What the exercise asks =>
Pictures appear in the records below; write out everything else exactly.

Data excerpts =>

┌──

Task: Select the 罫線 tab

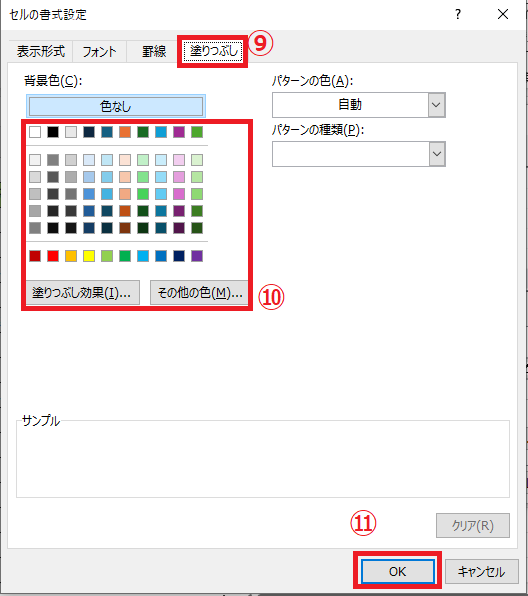Action: click(154, 51)
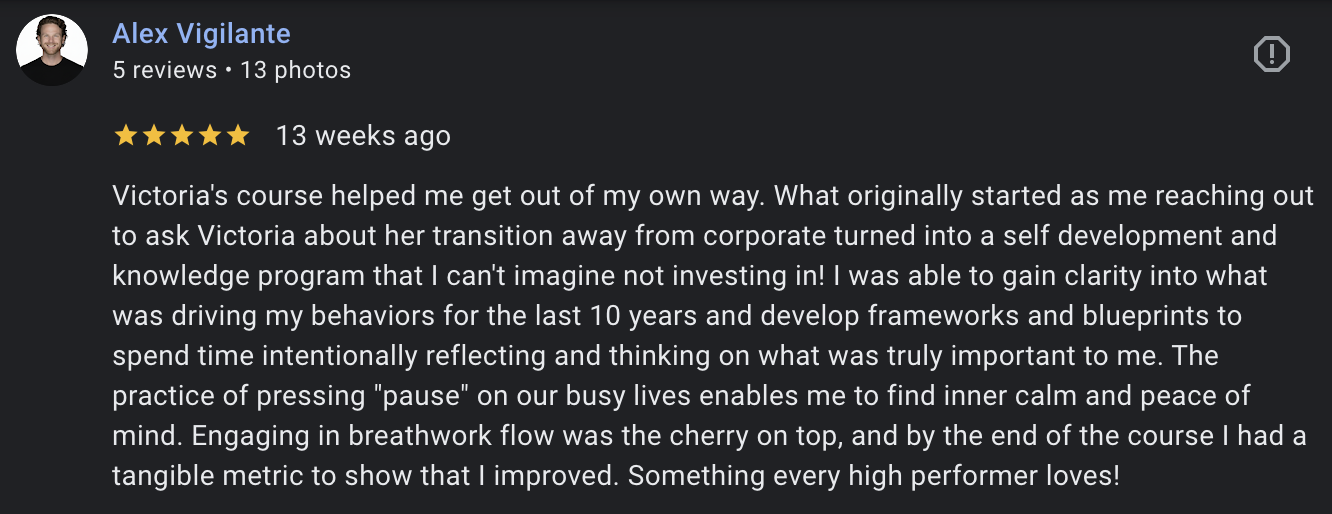Viewport: 1332px width, 514px height.
Task: Click the "5 reviews" count text
Action: 164,70
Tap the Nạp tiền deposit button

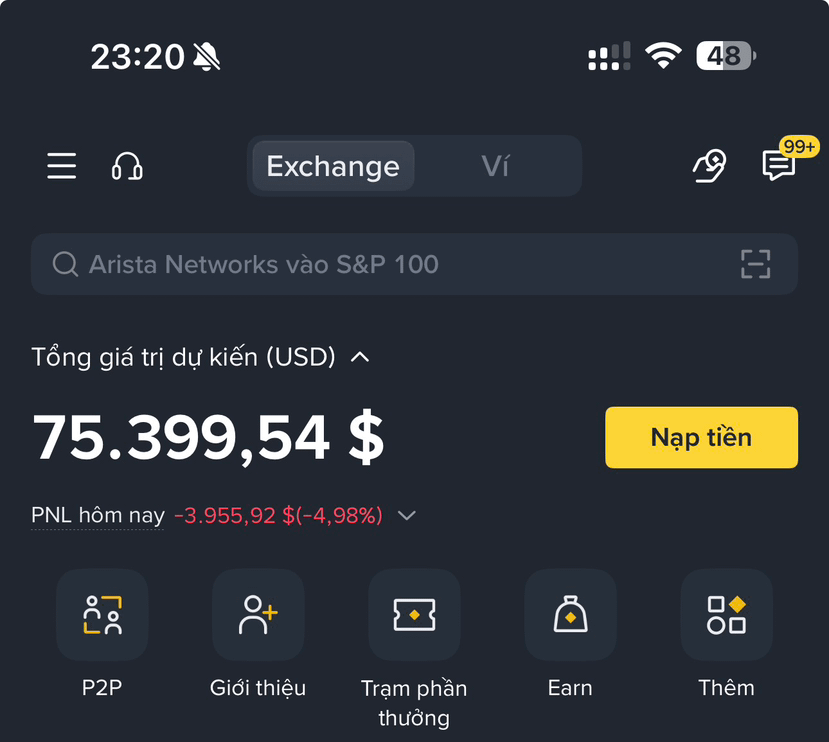click(701, 437)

└──

Written answer =>
Task: Select the 罫線 tab

Action: click(154, 51)
Viewport: 1332px width, 514px height.
Task: Click the "5 reviews" count text
Action: 164,70
Tap the Nạp tiền deposit button

click(701, 437)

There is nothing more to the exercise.